Nomination of candidates for Members of the Board of Directors

Nomination policies

In consideration of the business content, scale, and management environment, etc., of Murata, we nominate personnel with knowledge, experience, and qualities that can contribute to enabling the Board of Directors to function (determination of basic management principles and important business execution, as well as supervision of execution of duties of Members of the Board of Directors) as candidates for Members of the Board of Directors. In nominating the candidates, we take into account the balance and diversity in the expertise, experience, and capabilities of the Board of Directors as a whole.

In nominating candidates for Outside Directors, the company seeks personnel across a wide and diverse range and works to secure candidates who satisfy the independence standards of the Tokyo Stock Exchange and Murata Manufacturing Co., Ltd.

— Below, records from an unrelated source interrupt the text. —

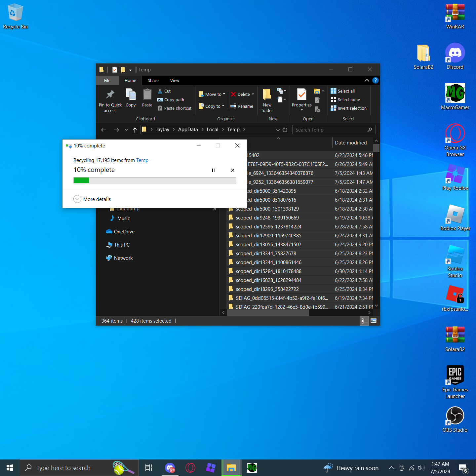Refresh the Temp folder view
The width and height of the screenshot is (476, 476).
pyautogui.click(x=285, y=130)
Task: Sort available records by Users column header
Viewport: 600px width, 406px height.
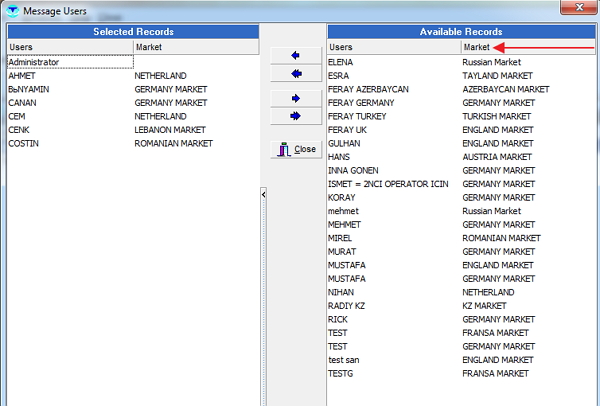Action: (x=393, y=47)
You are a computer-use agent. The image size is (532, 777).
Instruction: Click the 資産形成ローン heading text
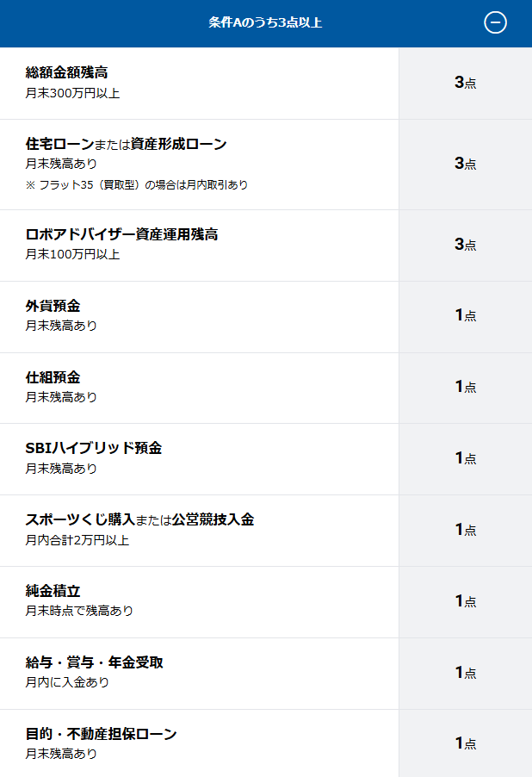[x=178, y=145]

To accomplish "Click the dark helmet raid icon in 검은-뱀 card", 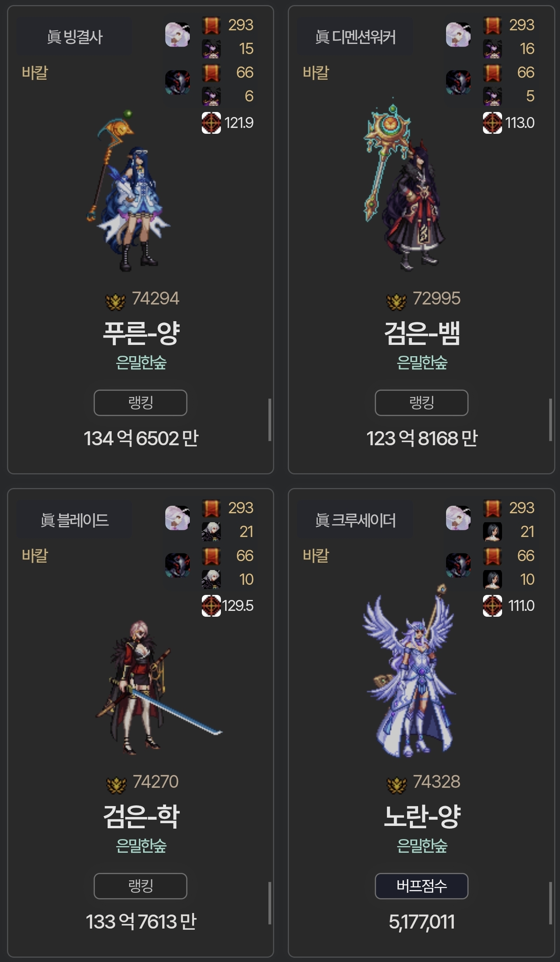I will coord(459,82).
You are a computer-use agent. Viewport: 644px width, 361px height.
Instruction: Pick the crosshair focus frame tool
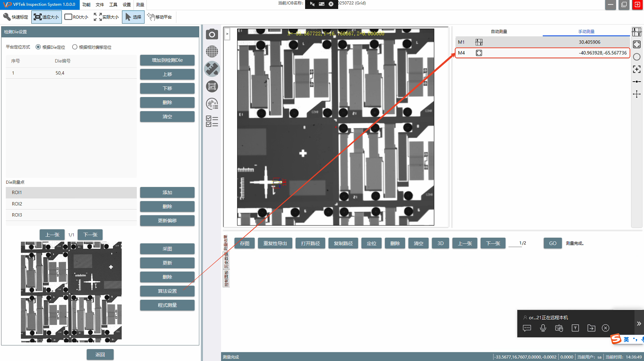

Additionally, under the standards established by the company, we take into consideration the ability of the candidate to perform his/her duties as a director with the expectation that directors will attend at least 75% of Board of Directors meetings.

In particular, with regard to candidates for Members of the Board of Directors who will be Audit and Supervisory Committee Members, as noted above, the company nominates personnel with a wealth of knowledge and experience regarding management administration and business operations who have qualities that can contribute to improvement in the soundness and transparency of management and audit the business execution of Members of the Board of Directors from a fair and objective standpoint. At least half of the candidates for Members of the Board of Directors who are Audit and Supervisory Committee Members nominated by the company are Outside Directors.

Nomination procedures

With the intent of improving the independence, objectivity, and accountability of the functions of the Board of Directors regarding the nomination of Members of the Board of Directors, the Company established a Nomination Advisory Committee as an advisory organ of the Board of Directors.

The Board of Directors determines the nomination of candidates for Members of the Board of Directors based on the reported findings of the Nomination Advisory Committee. Nominations for candidates for Members of the Board of Directors who will be Audit and Supervisory Committee members are subject to approval by the Audit and Supervisory Committee.

Nomination Advisory Committee

The Nomination Advisory Committee considers criteria for selection of deliberates on for Members of the Board of Directors, independence standards for Independent Outside Directors, nomination of candidates for Members of the Board of Directors, nomination of candidates for Representative Directors and executive Members of the Board of Directors, and succession plans for the President and Representative Director, and reports its findings to the Board of Directors.

The committee also considers the skill matrix of the Board of Directors and other key issues from the perspective of human resources so that the Board of Directors can continue to perform its functions, and supervises the appointment of Vice Presidents.

The members of the committees are selected by the Board of Directors from among its Members and Independent Outside Directors comprise the majority of the committee members in order to ensure the independence of the committees.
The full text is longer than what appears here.